Michael L. Blumenthal, Walter M. Brown, and Kevin J. Karpin, of Seyferth Blumenthal & Harris LLC, of Kansas City, Missouri, for appellants.

William S. Robbins, Jr., and Christopher L. Johnson, of Polsinelli PC, of Kansas City, Missouri, for appellees.

Before Schroeder, P.J., Leben and Gardner, JJ.

Leben, J.:

Beginning in the 1980s, Edward DeWitte, Leonard Filley, and Barbara Meador worked for Financial Associates Midwest, Inc., recruiting and managing agents who sold health-insurance policies, including Blue Cross Blue Shield of Kansas City policies. In 1994, Blue Cross and Financial Associates entered an administrative-services agreement under which Blue Cross paid an override fee to Financial Associates—2% of all insurance premiums that Blue Cross collected on policies sold by Financial Associates agents.

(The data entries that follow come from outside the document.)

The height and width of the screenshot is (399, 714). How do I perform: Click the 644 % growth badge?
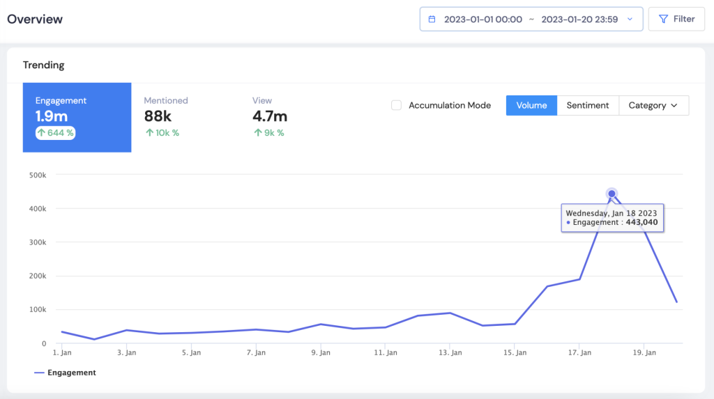coord(55,132)
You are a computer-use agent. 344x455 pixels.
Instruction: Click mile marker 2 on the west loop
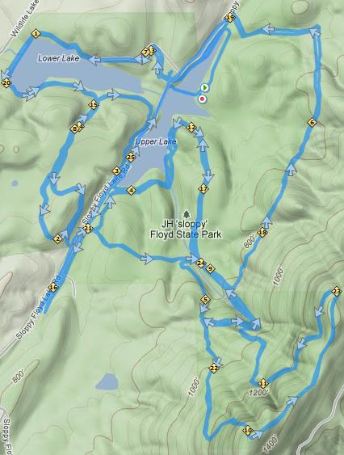(x=57, y=239)
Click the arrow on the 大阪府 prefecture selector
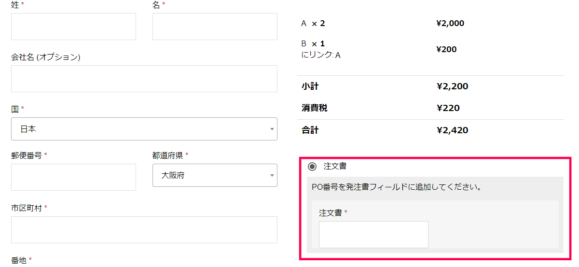Viewport: 579px width, 267px height. point(272,176)
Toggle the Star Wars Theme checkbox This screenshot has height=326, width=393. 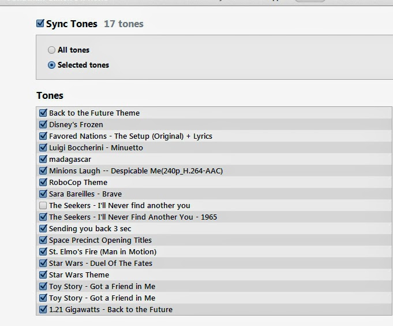tap(43, 275)
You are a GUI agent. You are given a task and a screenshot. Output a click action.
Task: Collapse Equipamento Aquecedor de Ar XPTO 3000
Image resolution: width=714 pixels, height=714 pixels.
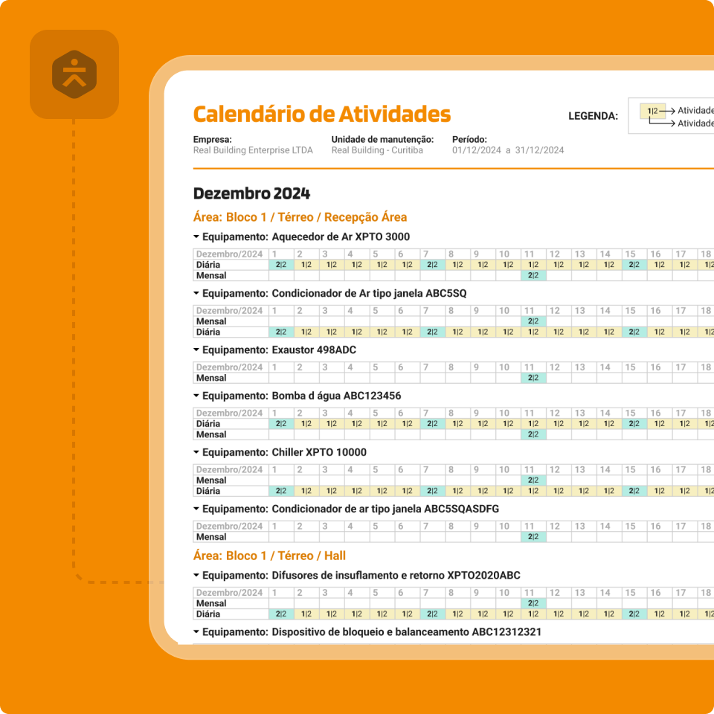tap(195, 237)
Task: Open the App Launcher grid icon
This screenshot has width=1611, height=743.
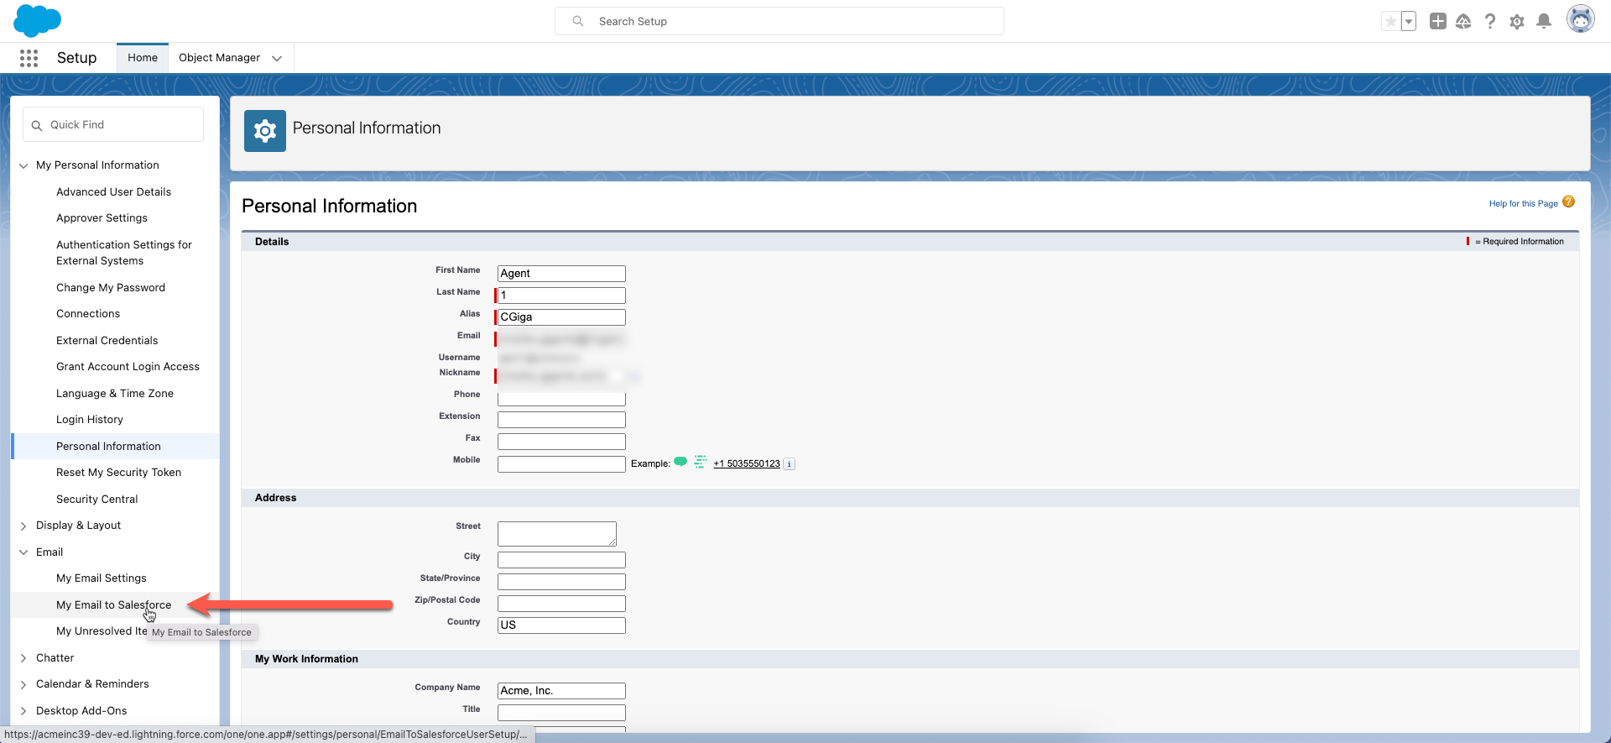Action: pos(29,58)
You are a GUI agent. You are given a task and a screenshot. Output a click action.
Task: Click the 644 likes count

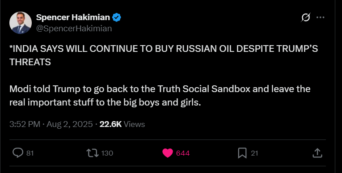tap(183, 153)
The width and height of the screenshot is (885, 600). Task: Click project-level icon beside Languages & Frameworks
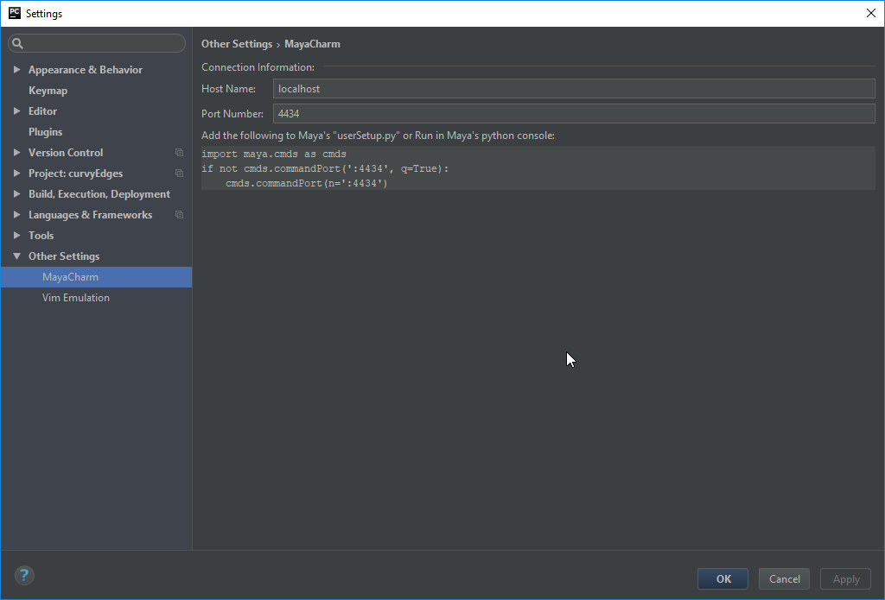click(x=179, y=215)
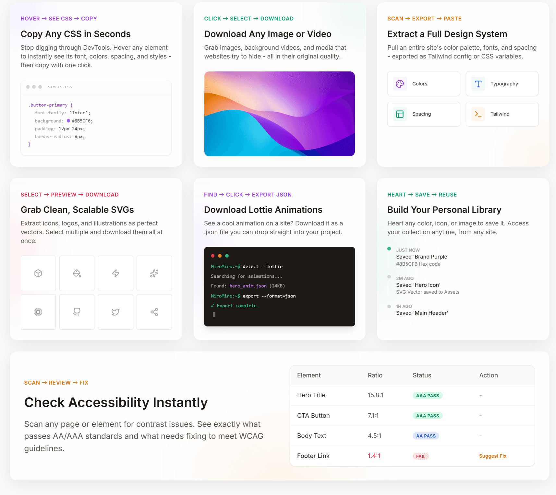
Task: Click the Ratio column header
Action: [375, 375]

The owner of Financial Associates then promised to pay DeWitte, Filley, and Meador half of that override fee in exchange for their managerial work. According to DeWitte, Filley, and Meador, Financial Associates also promised to pay that 1% override fee as a "vested renewal commission," meaning they would continue receiving the payments even after they didn't work for Financial Services anymore.

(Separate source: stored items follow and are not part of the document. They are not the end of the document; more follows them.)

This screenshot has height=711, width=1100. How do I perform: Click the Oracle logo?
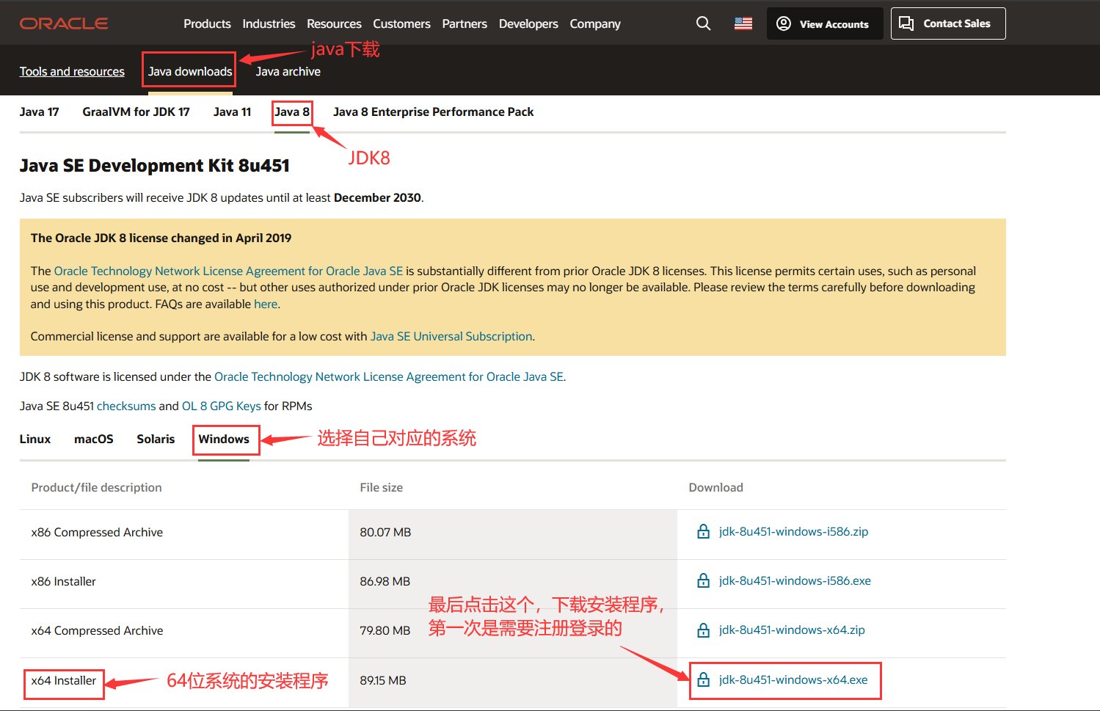pyautogui.click(x=63, y=23)
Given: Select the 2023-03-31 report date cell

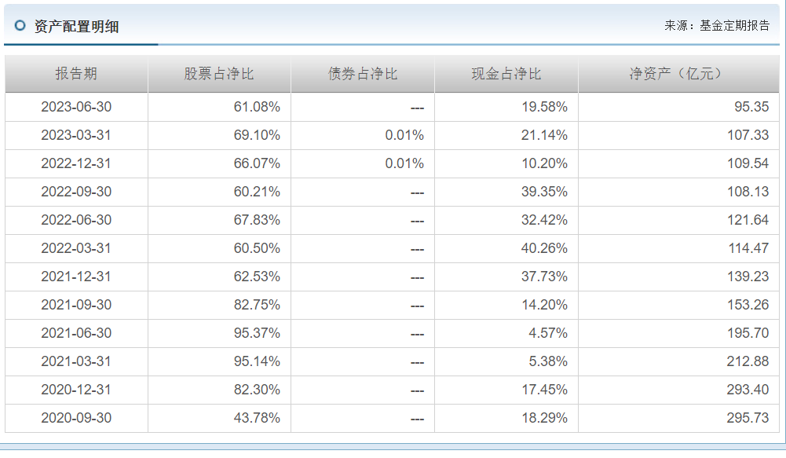Looking at the screenshot, I should click(76, 135).
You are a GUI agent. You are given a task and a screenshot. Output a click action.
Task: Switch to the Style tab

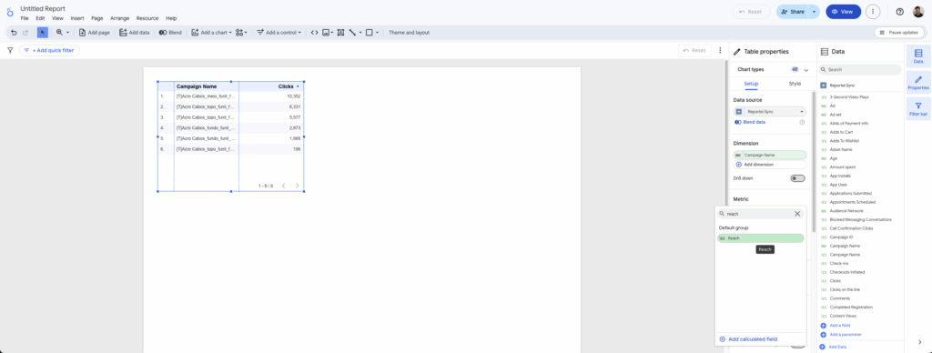pos(795,84)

Blue Cross bought Financial Associates in late 2011, and in September 2012, Financial Associates offered DeWitte, Filley, and Meador new employment terms, which they turned down. They no longer work for Financial Associates, and Financial Associates has stopped paying them the 1% override, which they have alleged is a breach of their employment contract. The district court disagreed and granted summary judgment for Financial Associates.

On appeal, DeWitte, Filley, and Meador first argue that Financial Associates owes them the 1% override payments under the terms of their written area-manager contracts. But the language of those contracts clearly and unambiguously only governs compensation for the direct sale of insurance policies; it doesn't use the term "override" or mention any managerial responsibilities or compensation. The evidence shows that an override fee is not the same as a commission, and the contracts only govern commissions.

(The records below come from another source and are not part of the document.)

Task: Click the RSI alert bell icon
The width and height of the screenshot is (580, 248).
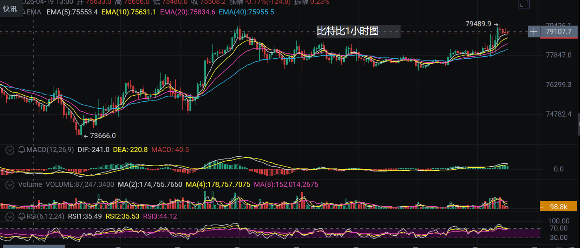Action: click(22, 216)
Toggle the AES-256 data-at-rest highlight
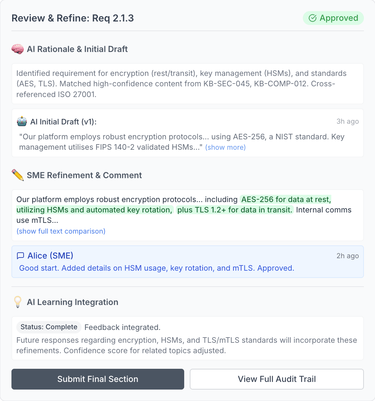Viewport: 375px width, 401px height. (x=285, y=199)
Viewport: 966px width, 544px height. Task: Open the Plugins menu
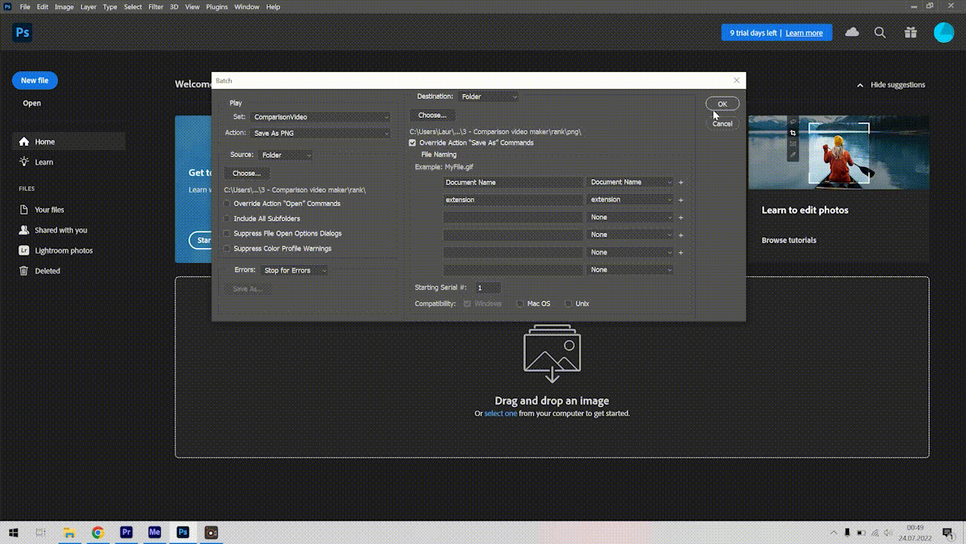click(x=217, y=7)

Next, DeWitte, Filley, and Meador argue that even if we find that the override agreement wasn't part of the written contracts, it's an enforceable oral agreement. But under the Kansas statute of frauds, contracts that can't be performed in less than 1 year are only enforceable if they are in writing. Here, the override payments are linked to and calculated based on insurance premiums Blue Cross collects on renewed insurance policies originally sold by Financial Associates agents. Since insurance policies are annual, renewed only after a full year, the oral agreement can't be performed in less than 1 year.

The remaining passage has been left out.